OGGM needs various data files to run. To date, we rely exclusively on open-access data that are all downloaded automatically for the user. This page explains the various ways OGGM uses to get the the data it needs.

Calibration data and testing: the ~/.oggm directory

At the first import, OGGM will create a cached .oggm directory in your $HOME folder. This directory contains all data obtained from the oggm sample data repository. It contains various files needed only for testing, but also some important files needed for calibration and validation. For example:

This directory should be updated automatically when new files are available on GitHub, but if you encounter any problems simply delete it, it will be re-downloaded automatically.

All other data: auto-downloads and the ~/.oggm_config file

OGGM implements a bunch of logic to make access to the input data as painless as possible, including the automated download of all the required files.

Unlike runtime parameters (such as physical constants or working directories), the input data is shared accross runs and even accross computers.
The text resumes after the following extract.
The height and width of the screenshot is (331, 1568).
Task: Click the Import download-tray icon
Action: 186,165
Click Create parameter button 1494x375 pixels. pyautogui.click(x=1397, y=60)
Therefore, the paths to previously downloaded data are stored in a simple configuration file that you’ll find in your $HOME folder: the ~/.oggm_config file.
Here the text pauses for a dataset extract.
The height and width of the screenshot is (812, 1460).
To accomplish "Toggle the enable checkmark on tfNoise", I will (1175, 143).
The file should look like:

dl_cache_dir = /path/to/download_cache
dl_cache_readonly = False
tmp_dir = /path/to/tmp_dir
cru_dir = /path/to/cru_dir
rgi_dir = /path/to/rgi_dir
test_dir = /path/to/test_dir
has_internet = True

With:

  • dl_cache_dir is a path to a directory where all the files you downloaded will be cached for later use. Most of the users won’t need to explore this folder (it is organized as a list of urls) but you have to make sure to set this path to a folder with sufficient disk space available.
  • dl_cache_readonly indicates if writing is allowed in this folder (this is the default). Setting this to True will prevent any further download in this directory (useful for cluster environments, where this data might be available on a readonly folder).
  • tmp_dir is a path to OGGM’s temporary directory. Most of the topography files used by OGGM are downloaded and cached in a compressed format. They will be extracted in tmp_dir before use. OGGM will never allow more than 100 .tiff files to exist in this directory by deleting the oldest ones following the rule of the Least Recently Used (LRU) item. Nevertheless, this directory might still grow to quite a large size. Simply delete it if you want to get this space back.
  • cru_dir is the location where the CRU climate files are extracted. They are quite large! (approx. 6Gb)
  • rgi_dir is the location where the RGI shapefiles are extracted.
  • test_dir is the location where OGGM will write some of its output during tests. It can be set to tmp_dir if you want to, but it can also be another directory (for example a fast SSD disk – the data written for testing is much smaller than the input files).

Note

tmp_dir, cru_dir and rgi_dir can be overridden and set to a specific directory by defining an environment variable OGGM_EXTRACT_DIR to a directory path. Similarly the envorinment variables OGGM_DOWNLOAD_CACHE and OGGM_DOWNLOAD_CACHE_RO override the dl_cache_dir and dl_cache_readonly settings.